* Assignment: Scan the material for the word "width", and copy each line where it shows up.

──────────────────────────────

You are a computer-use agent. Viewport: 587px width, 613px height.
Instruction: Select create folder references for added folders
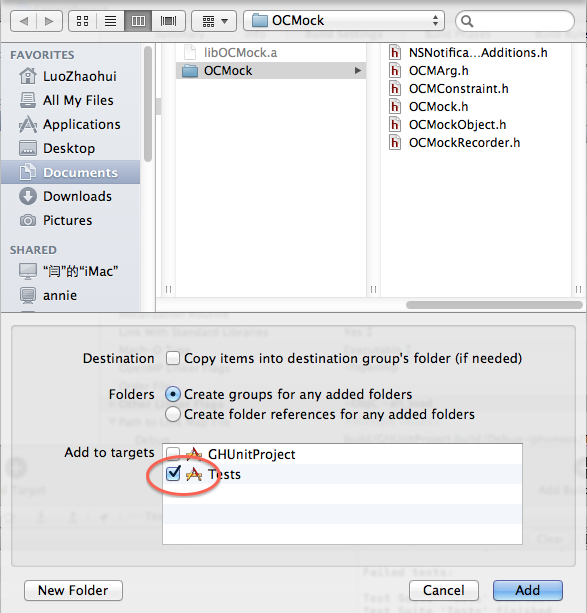pyautogui.click(x=172, y=414)
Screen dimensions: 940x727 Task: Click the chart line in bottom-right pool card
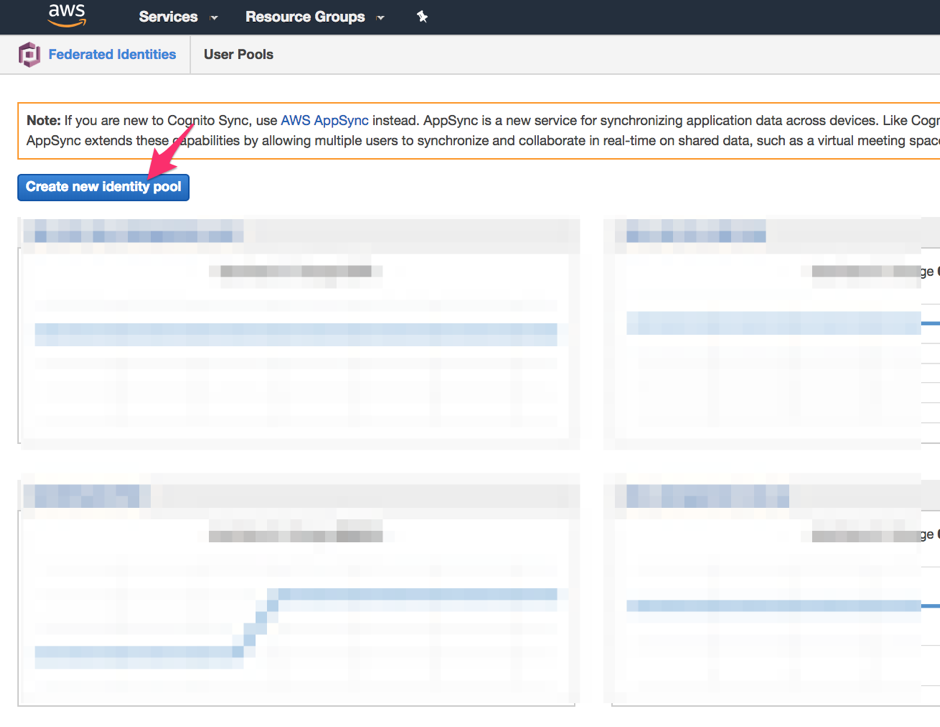tap(770, 605)
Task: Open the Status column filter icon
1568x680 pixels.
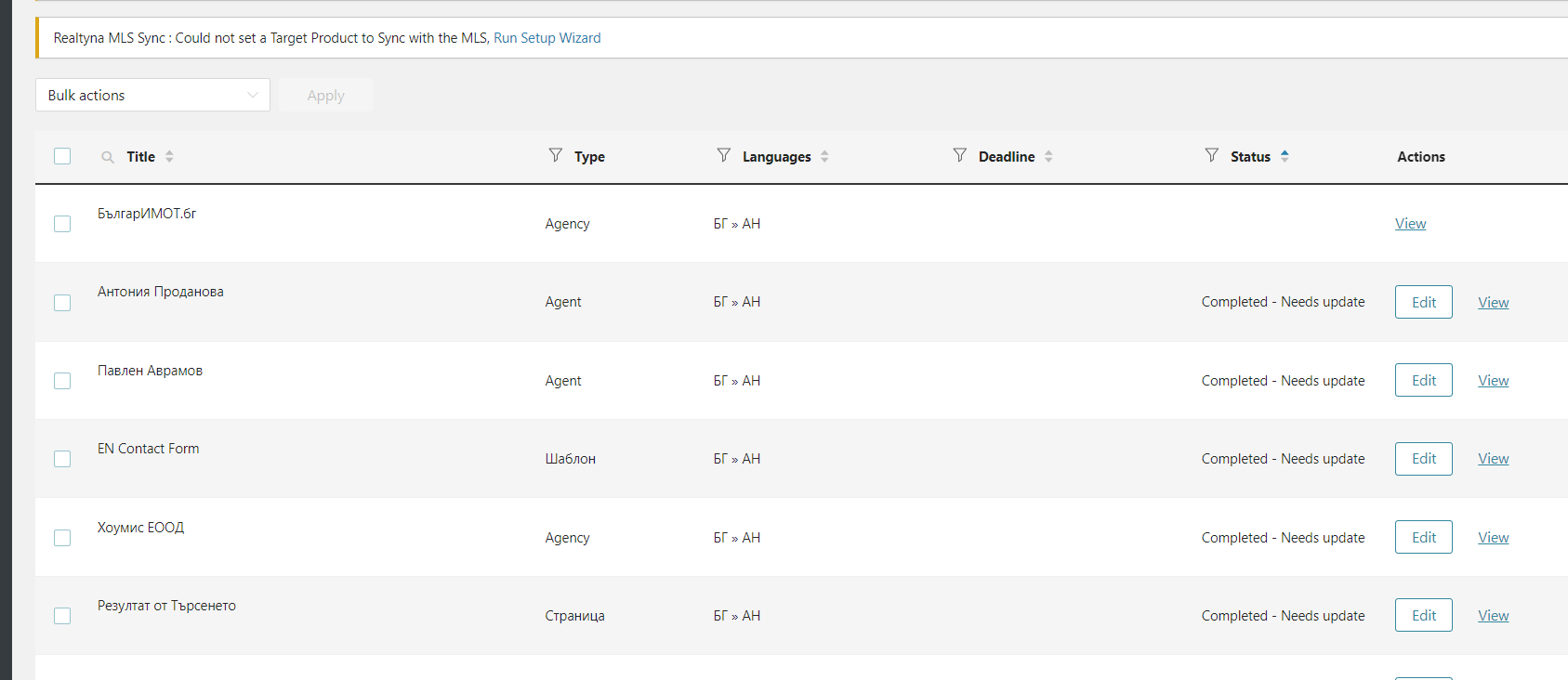Action: 1211,155

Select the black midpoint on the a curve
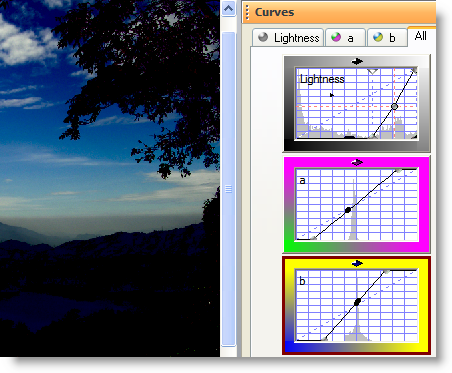pyautogui.click(x=348, y=210)
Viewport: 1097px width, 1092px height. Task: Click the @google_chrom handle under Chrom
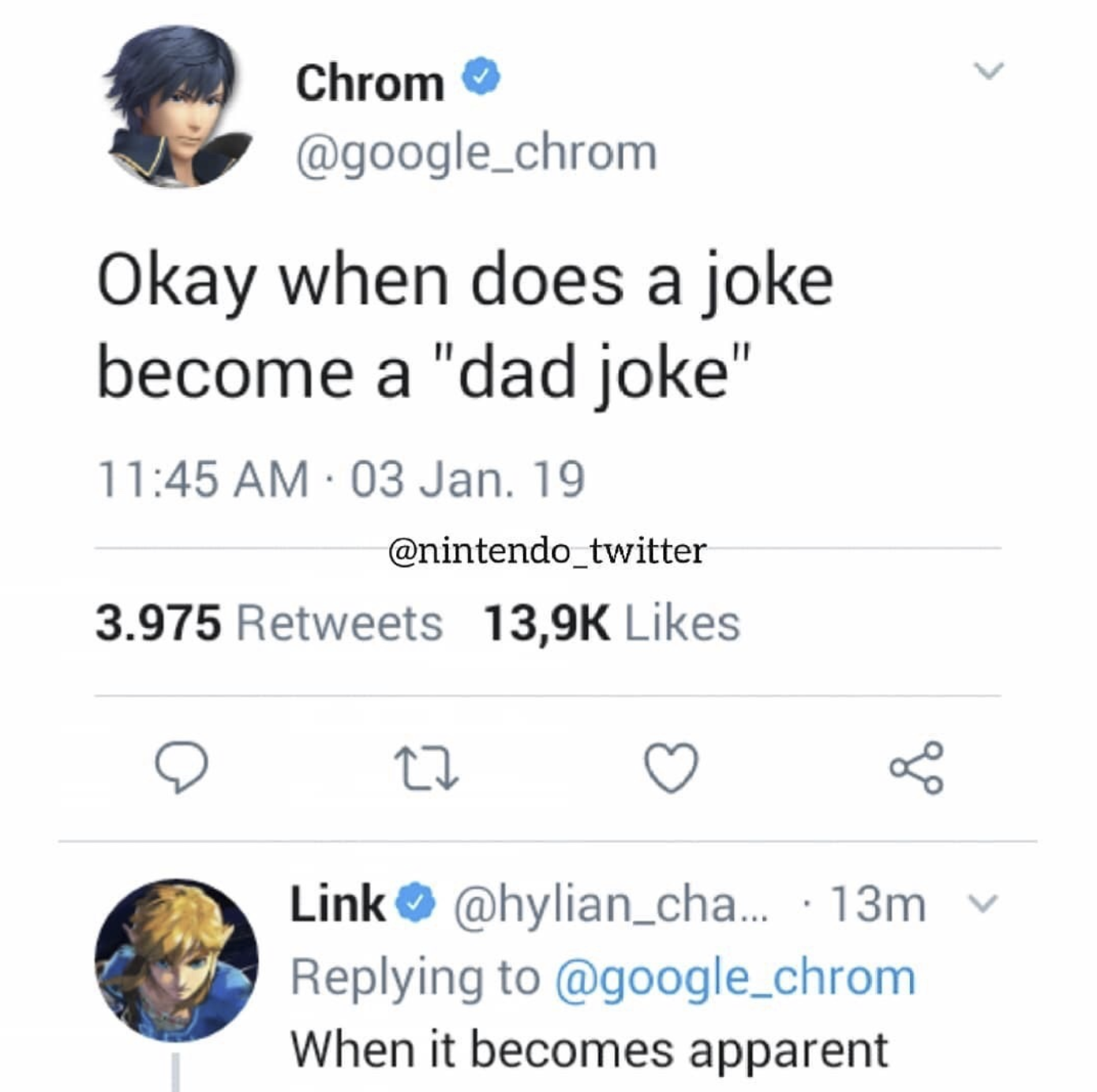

──────────────────────────────

* Worked solution:
You are a computer-use agent. Viewport: 587px width, 613px height.
Viewport: 1097px width, 1092px height. Task: Click the @google_chrom handle under Chrom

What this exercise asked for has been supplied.